Zusammenfassend konnten in dieser Dissertation mehrere DNA-Polymerasen evolviert werden, die in der Lage waren über DNA-Schäden hinweg zu synthetisieren, ausgehend von einem Enzym, dem diese Eigenschaft fehlte. Durch die biochemische Charakterisierung und die strukturelle Untersuchungen der gewonnenen Varianten konnte ein wichtiger Beitrag für das Verständnis des Überlesens von DNA-Schäden durch DNA-Polymerasen erlangt werden.
Weitere Studien über die Bedeutung der Prozessivität bzw. der verstärkten Interaktion mit dem DNA-Substrat für das Überlesen von DNA-Schäden könnten durch Generierung von chimären Enzymen durchgeführt werden.

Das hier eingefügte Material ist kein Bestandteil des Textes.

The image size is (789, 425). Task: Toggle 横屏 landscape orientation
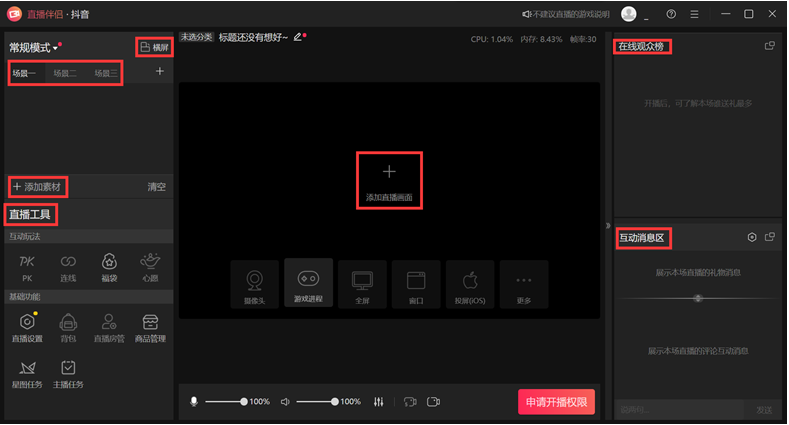154,47
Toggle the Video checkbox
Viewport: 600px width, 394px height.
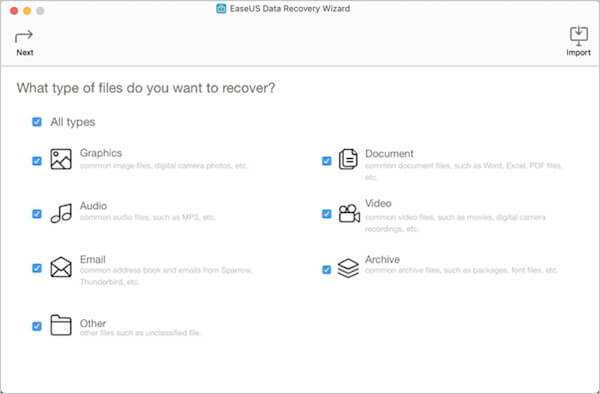(326, 214)
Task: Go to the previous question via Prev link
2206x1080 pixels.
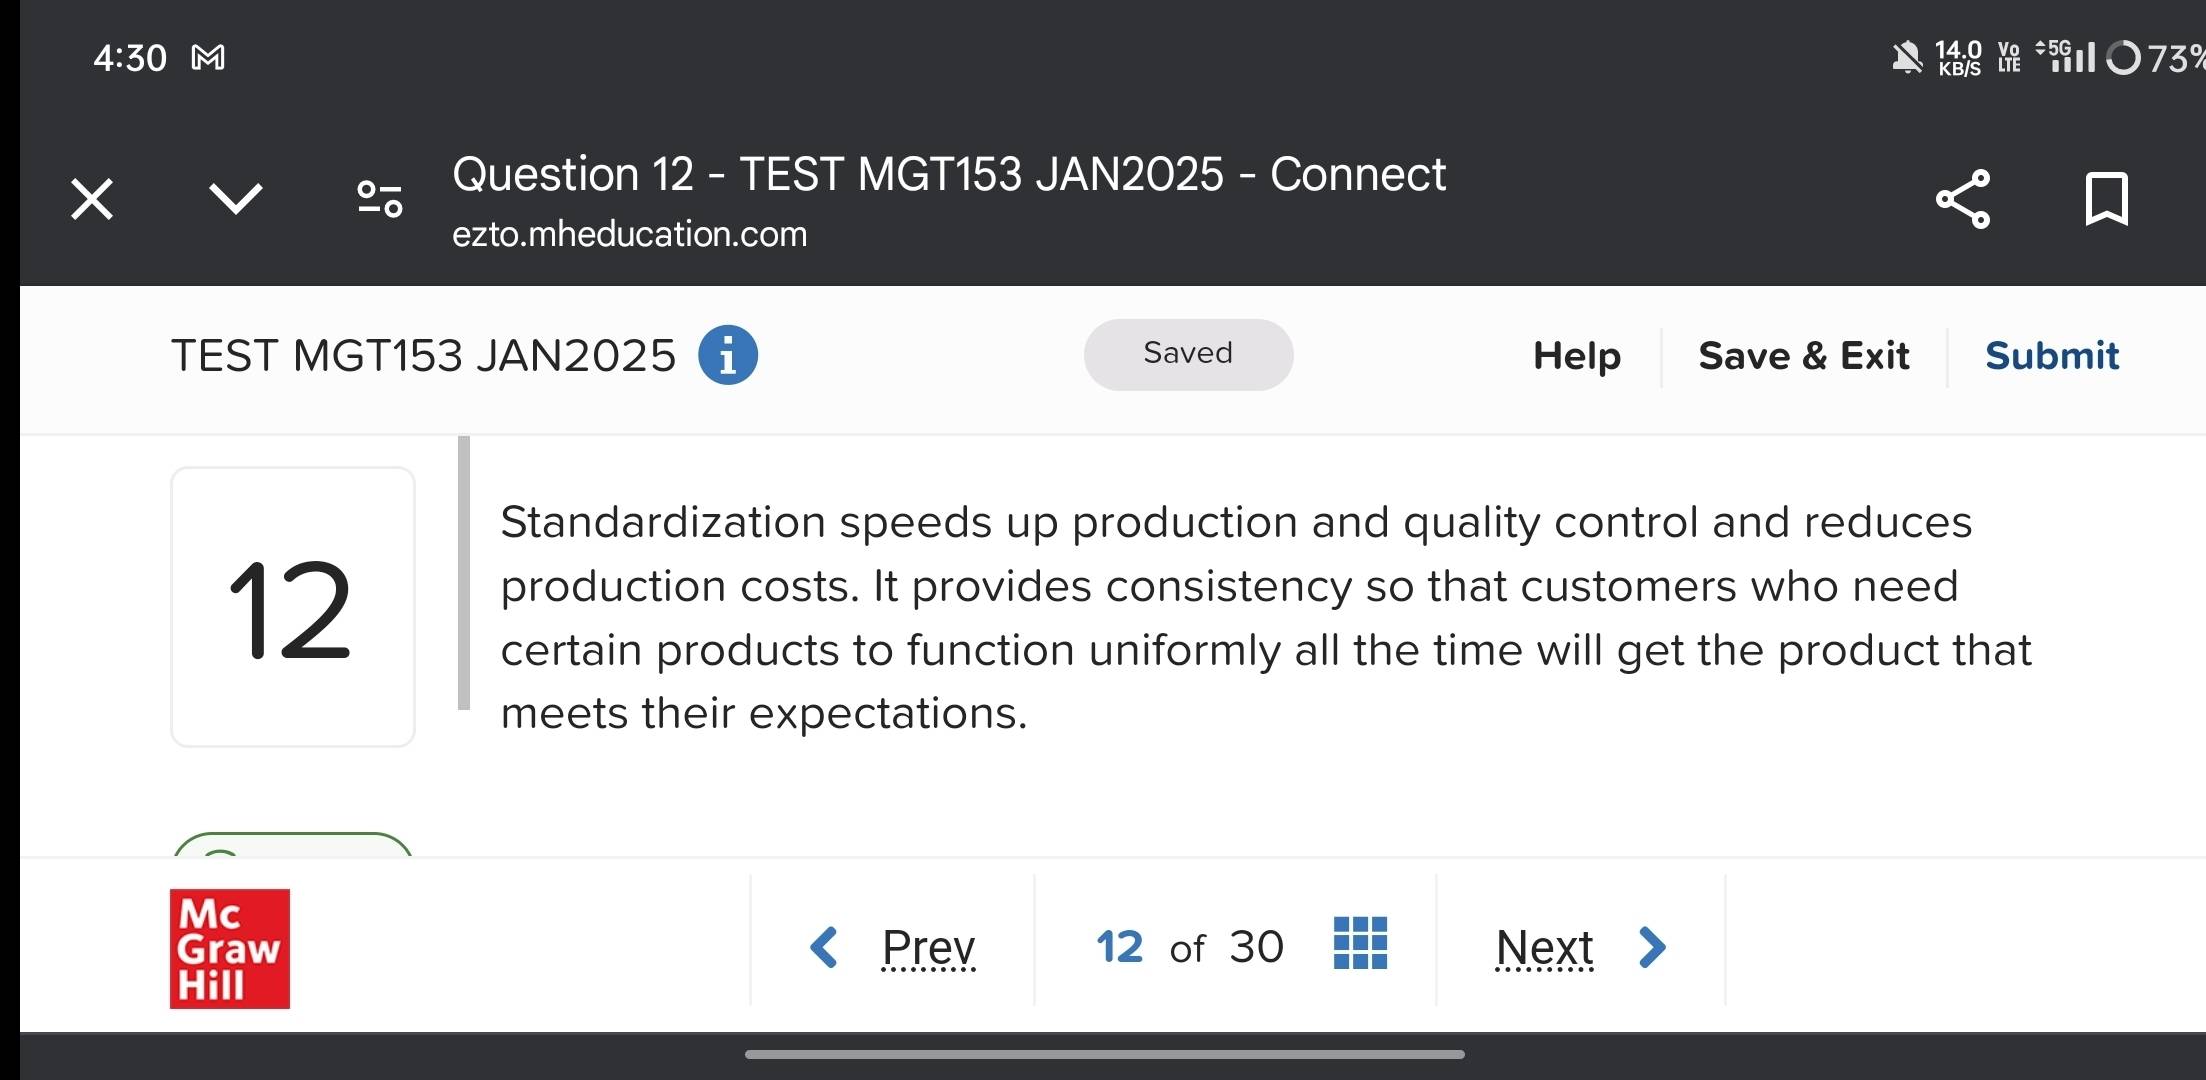Action: click(x=927, y=946)
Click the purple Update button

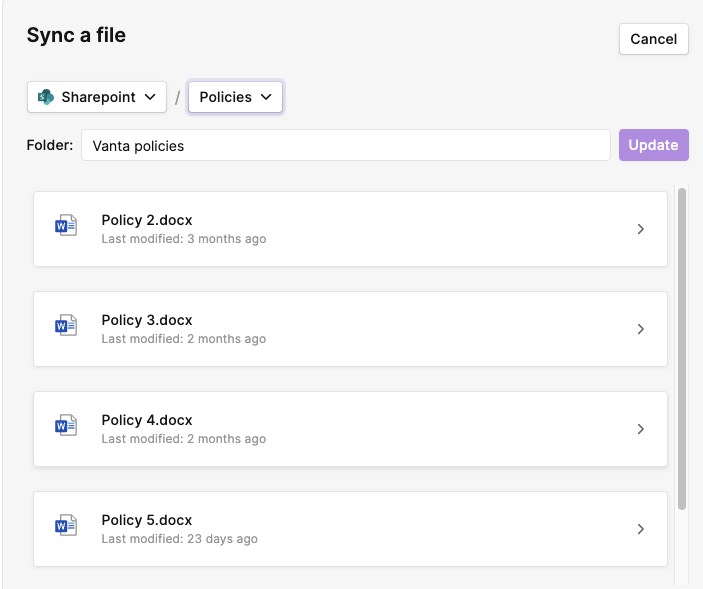click(654, 145)
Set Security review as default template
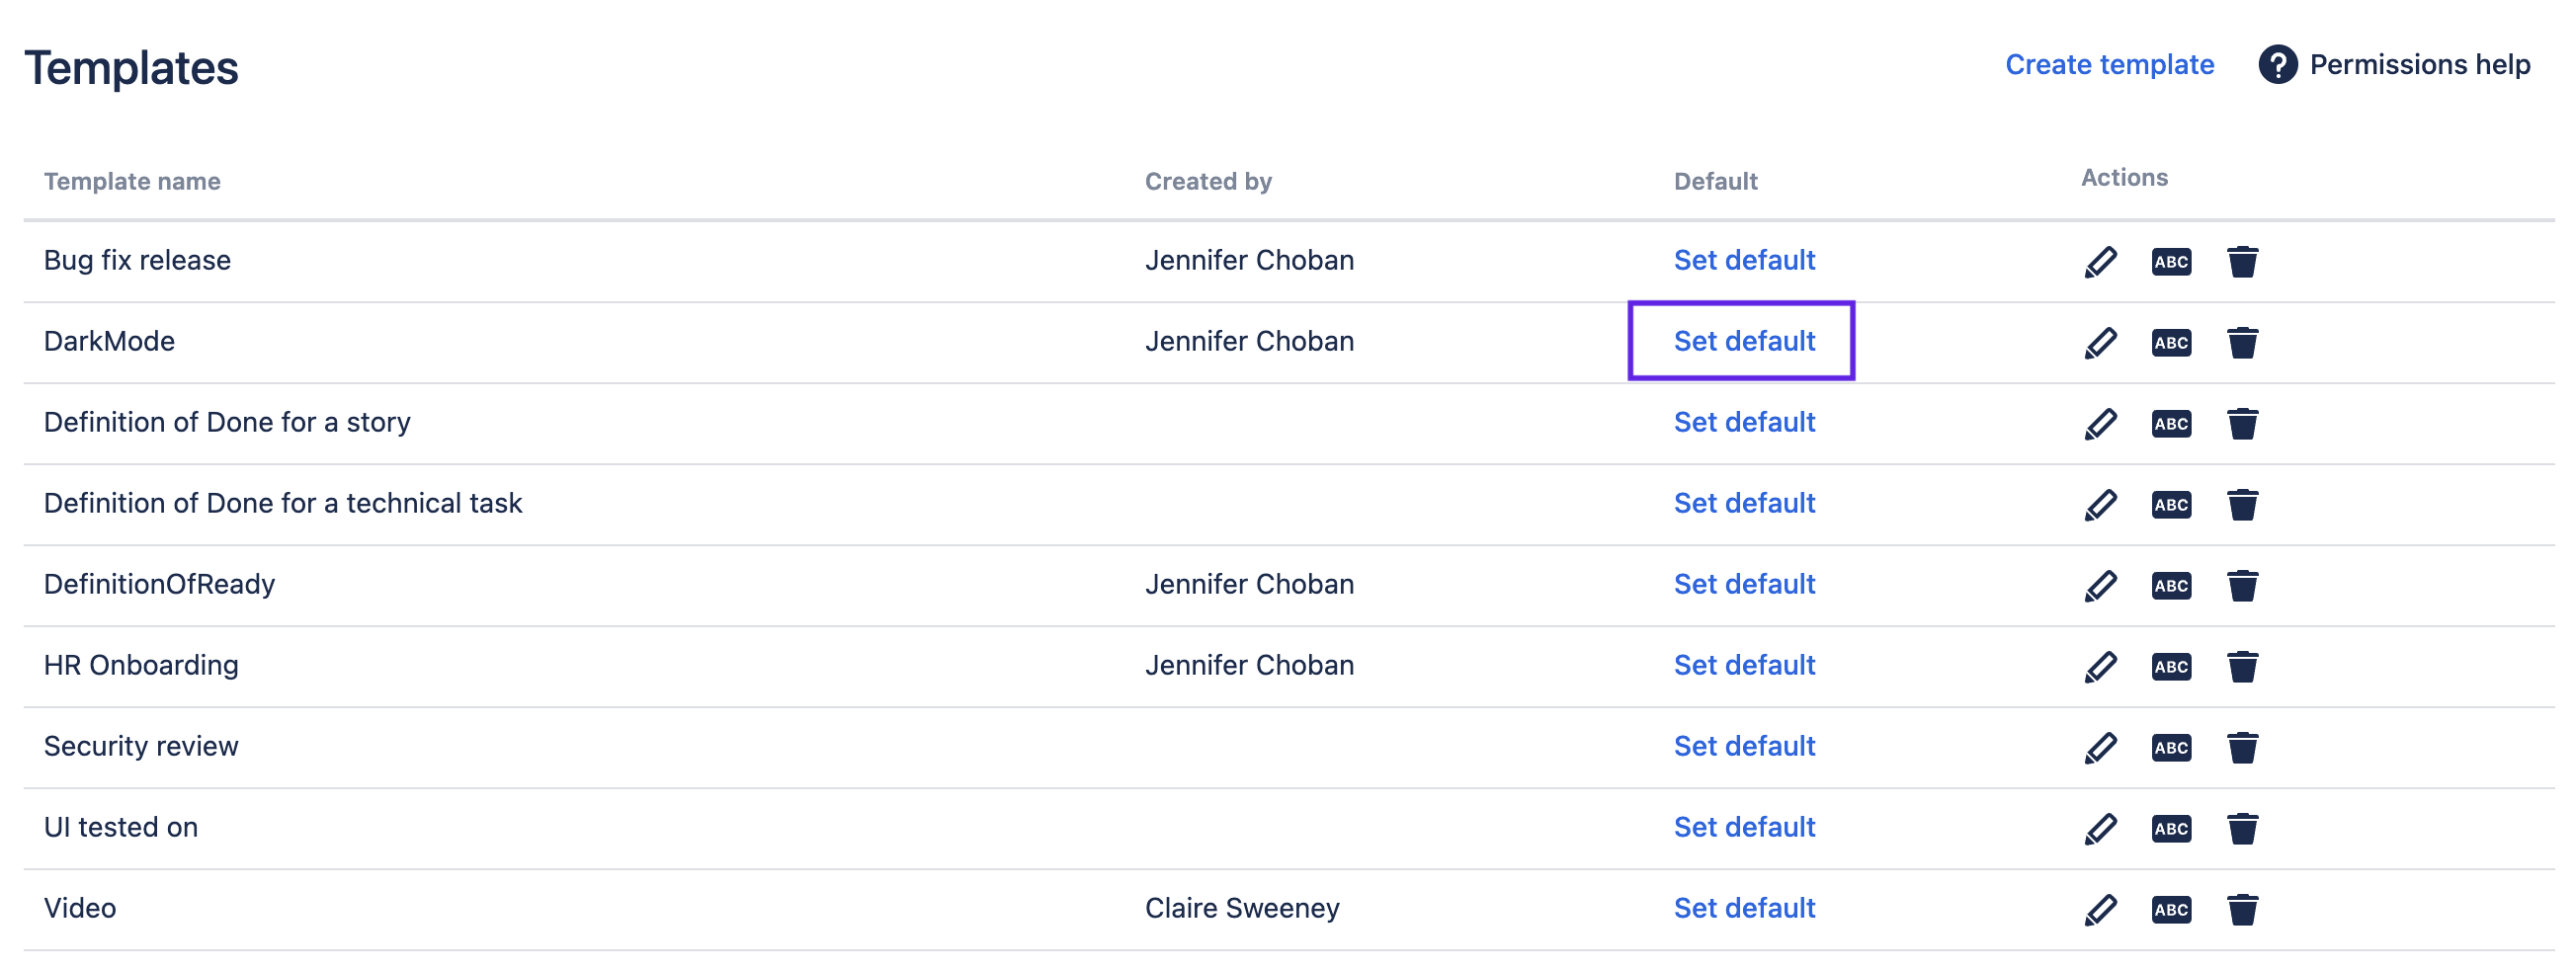Screen dimensions: 2576x969 (1744, 746)
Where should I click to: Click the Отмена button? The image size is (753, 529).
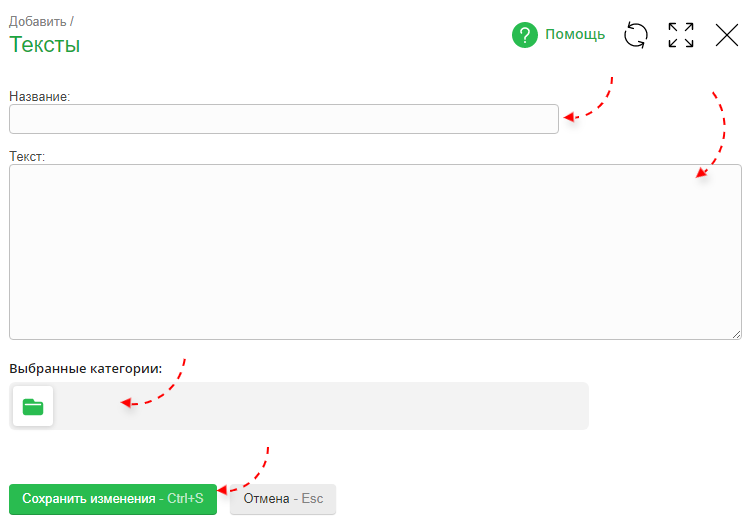[266, 498]
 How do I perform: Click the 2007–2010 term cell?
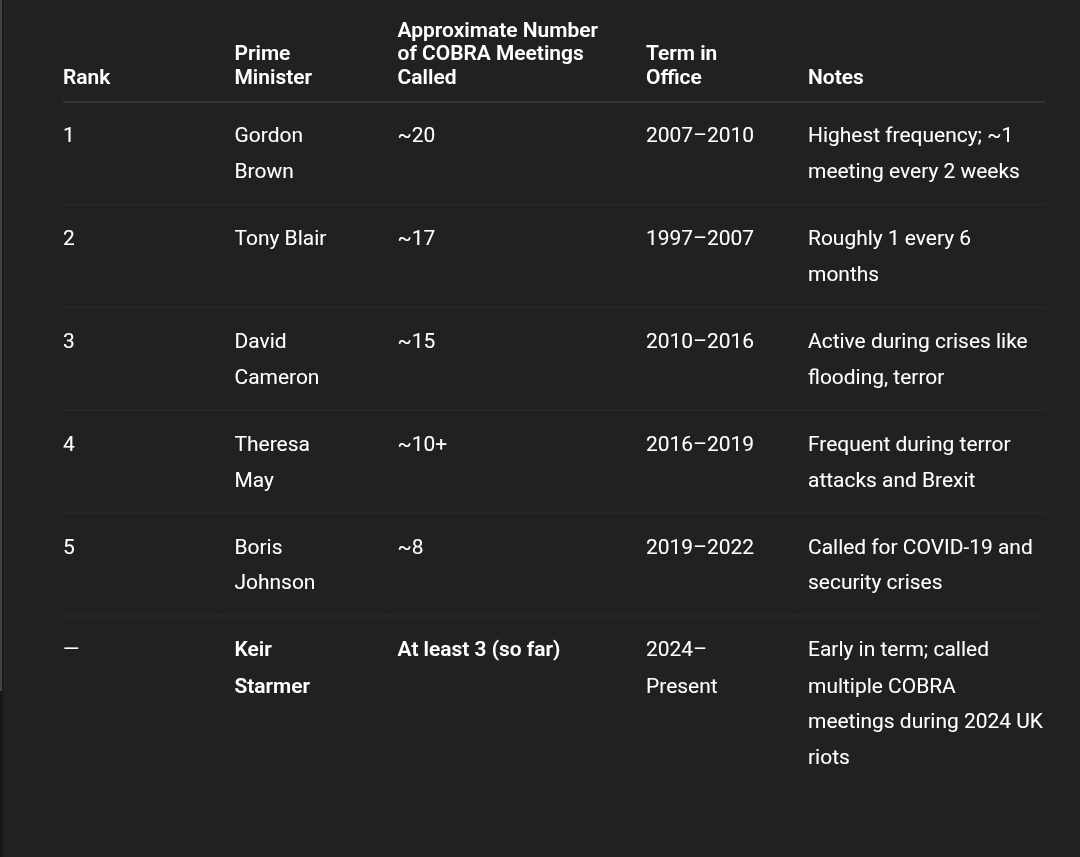[700, 135]
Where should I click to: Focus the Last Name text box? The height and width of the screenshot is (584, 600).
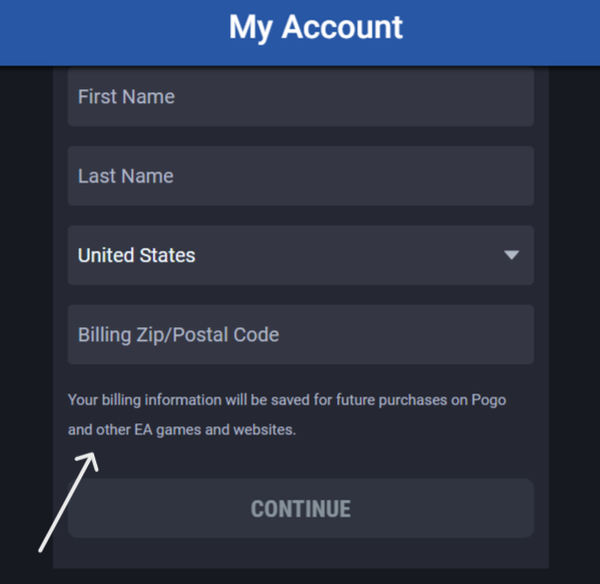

Dabei könnte ein Prozessivitätsfaktor bzw. ein prozessivitätssteigerndes Protein, wie z.B. die Thioredoxin-Bindedomäne aus dem T7-Virus oder das Sso7D Protein verwendet werden, um an den N-Terminus der hier generierten Klentaq Varianten angefügt zu werden. Des Weiteren wäre es sinnvoll andere Positionen in der Klentaq Polymerase, die in engem Kontakt mit dem DNA-Substrat stehen durch zielgerichtete Mutagenese zu variieren und so Aminosäuresubstitutionen zu finden, die einen verbesserten Schaden-Bypass erlauben. Eine Übertragung der gefundenen Ergebnisse in DNA-Polymerasen anderer Familien wäre ebenso denkbar, um eine Allgemeingültigkeit der gefundenen Ergebnisse zu erlangen.